* **Task instructions**
Once every line in the data below has been checked for "will", give the number of lines that hold it, and only that.

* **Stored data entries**
■ ■ ■ ■ ■

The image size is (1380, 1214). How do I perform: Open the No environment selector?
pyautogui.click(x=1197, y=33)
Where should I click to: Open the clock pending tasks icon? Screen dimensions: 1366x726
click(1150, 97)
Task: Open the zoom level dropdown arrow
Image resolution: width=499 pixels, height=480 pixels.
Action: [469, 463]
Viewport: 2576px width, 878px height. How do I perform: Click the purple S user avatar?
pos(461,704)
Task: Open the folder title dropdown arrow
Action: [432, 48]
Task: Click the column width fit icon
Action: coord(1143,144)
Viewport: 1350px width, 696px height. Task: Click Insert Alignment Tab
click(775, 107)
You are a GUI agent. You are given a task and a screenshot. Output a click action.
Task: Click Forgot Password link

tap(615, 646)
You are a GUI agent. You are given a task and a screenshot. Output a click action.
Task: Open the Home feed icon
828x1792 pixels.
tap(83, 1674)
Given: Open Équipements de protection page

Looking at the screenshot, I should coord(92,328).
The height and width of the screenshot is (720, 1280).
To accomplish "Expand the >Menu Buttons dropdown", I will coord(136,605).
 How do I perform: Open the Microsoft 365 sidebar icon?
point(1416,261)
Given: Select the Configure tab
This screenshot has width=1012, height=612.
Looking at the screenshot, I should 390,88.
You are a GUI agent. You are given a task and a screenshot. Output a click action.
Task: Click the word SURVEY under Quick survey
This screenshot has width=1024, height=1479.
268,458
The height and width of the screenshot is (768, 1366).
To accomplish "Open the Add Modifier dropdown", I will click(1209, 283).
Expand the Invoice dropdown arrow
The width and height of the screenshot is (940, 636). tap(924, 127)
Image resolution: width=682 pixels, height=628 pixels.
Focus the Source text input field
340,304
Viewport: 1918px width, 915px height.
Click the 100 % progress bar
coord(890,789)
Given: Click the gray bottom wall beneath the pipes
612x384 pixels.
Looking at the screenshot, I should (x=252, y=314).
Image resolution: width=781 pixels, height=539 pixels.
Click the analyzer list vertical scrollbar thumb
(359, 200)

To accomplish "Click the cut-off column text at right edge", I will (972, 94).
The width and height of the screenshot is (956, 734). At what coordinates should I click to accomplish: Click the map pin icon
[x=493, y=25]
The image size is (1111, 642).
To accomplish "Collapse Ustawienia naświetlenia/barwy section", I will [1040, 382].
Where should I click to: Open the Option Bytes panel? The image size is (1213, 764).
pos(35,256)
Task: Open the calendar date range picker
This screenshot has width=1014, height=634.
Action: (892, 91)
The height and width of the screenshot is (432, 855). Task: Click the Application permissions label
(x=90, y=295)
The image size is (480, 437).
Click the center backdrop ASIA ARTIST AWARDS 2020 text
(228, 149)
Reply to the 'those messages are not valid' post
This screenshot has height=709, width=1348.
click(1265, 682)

■ ■ ■ ■ ■

* **Expected answer**
4